269 * Element-width overrides: most Scalar ISAs today are 64-bit only,
270 with primarily Load and Store being able to handle 8/16/32/64
271 and sometimes 128-bit (quad-word), where Vector ISAs need to
272 go as low as 8-bit arithmetic, even 8-bit Floating-Point for
273 high-performance AI.
274 * "Reordering" of the assumption of linear sequential element
275 access, for Matrices, rotations, transposition, Convolutions,
276 DCT, FFT, Parallel Prefix-Sum and other common transformations
277 that require significant programming effort in other ISAs.
278
279 **What is missing from Power Scalar ISA that a Vector ISA needs?**
280
281 Remarkably, very little.
282
283 * The traditional `iota` instruction may be
284 synthesised with an overlapping add, that stacks up incrementally
285 and sequentially.
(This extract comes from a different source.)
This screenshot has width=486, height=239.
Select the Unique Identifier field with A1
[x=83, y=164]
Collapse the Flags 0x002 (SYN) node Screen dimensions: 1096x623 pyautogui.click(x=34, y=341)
Although it requires two instructions (one to
286 start the sum-chain) the technique has the advantage of allowing
287 increments by arbitrary amounts, and is not limited to addition,
288 either.
289 * Big-integer addition (arbitrary-precision arithmetic) is an
290 emergent characteristic from the carry-in, carry-out capability of
291 Power ISA `adde` instruction. `sv.adde` as a BigNum add
292 naturally emerges from the
293 sequential chaining of these scalar instructions.
294 * The Condition Register Fields of the Power ISA make a great candidate
295 for use as Predicate Masks, particularly when combined with
296 Vectorised `cmp` and Vectorised `crand`, `crxor` etc.